Investors are also factoring in the likelihood of a 25-basis-point rate hike by the Bank of Japan in October, given signs of economic stability. This stance sharply contrasts with the "dovish" signals from the Bank of England, which forecasts further rate cuts, supporting the yen's outperformance against the pound and pressuring GBP/JPY lower.
However, yen bulls are likely to act cautiously, considering domestic political instability, which could prompt the Bank of Japan to delay raising rates.
In addition, today's data from Japan showed the slowest growth in the core consumer price index in nine months. In this context, statements from Bank of Japan Governor Kazuo Ueda may act as a catalyst for further GBP/JPY movement.

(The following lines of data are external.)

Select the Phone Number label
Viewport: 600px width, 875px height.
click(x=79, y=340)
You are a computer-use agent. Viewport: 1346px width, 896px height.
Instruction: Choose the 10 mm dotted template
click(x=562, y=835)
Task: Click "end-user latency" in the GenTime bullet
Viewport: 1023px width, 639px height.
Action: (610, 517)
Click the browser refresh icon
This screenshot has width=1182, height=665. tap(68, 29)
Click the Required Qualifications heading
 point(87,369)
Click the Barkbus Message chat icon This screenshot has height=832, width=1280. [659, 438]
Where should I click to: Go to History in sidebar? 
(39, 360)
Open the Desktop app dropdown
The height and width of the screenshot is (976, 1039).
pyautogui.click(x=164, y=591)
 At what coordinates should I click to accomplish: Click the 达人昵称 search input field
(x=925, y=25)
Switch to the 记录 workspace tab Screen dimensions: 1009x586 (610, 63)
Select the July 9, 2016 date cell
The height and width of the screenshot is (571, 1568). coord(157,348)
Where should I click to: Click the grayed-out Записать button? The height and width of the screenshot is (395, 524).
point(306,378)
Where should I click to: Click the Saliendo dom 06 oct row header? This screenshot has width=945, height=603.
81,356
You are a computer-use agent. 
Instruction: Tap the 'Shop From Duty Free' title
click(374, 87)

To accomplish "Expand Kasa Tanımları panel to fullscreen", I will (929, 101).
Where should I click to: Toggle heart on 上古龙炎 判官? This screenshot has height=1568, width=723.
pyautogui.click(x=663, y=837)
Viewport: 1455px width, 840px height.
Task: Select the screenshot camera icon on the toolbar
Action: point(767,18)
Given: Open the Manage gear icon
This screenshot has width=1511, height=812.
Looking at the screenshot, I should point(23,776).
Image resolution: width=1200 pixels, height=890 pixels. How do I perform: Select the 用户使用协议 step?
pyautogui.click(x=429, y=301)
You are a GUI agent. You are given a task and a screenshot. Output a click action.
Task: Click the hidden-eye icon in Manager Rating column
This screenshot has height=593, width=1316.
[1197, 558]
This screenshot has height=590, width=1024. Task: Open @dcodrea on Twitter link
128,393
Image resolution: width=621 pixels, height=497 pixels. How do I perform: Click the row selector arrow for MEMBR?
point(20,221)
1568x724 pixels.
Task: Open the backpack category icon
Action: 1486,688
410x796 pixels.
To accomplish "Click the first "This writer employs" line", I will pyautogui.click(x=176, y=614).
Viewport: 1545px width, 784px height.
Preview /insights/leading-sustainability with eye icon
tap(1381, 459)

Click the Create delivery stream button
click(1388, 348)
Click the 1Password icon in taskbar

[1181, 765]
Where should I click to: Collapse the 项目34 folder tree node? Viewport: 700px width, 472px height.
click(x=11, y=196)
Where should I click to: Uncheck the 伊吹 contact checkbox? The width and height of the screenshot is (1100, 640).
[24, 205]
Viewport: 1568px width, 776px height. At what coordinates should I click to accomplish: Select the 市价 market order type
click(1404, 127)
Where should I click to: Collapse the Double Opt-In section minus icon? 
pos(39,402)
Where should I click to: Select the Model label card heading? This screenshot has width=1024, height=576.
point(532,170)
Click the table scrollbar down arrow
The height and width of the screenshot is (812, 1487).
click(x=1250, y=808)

From a technical perspective, prices fell below the psychological level of 200.00, with the pair finding good support at 199.25 ahead of the round level of 199.00. However, the fact that oscillators on the daily chart remain positive and the 9-day EMA has not crossed below the 14-day EMA suggests the pair is not ready to give up.
Therefore, once the pair overcomes the 200.00 barrier again, it will aim for the next level at 200.35 on its way to the monthly high. If prices fail to hold the round level of 199.00 and fall below the 50-SMA, the balance of probability will shift in favor of the bears.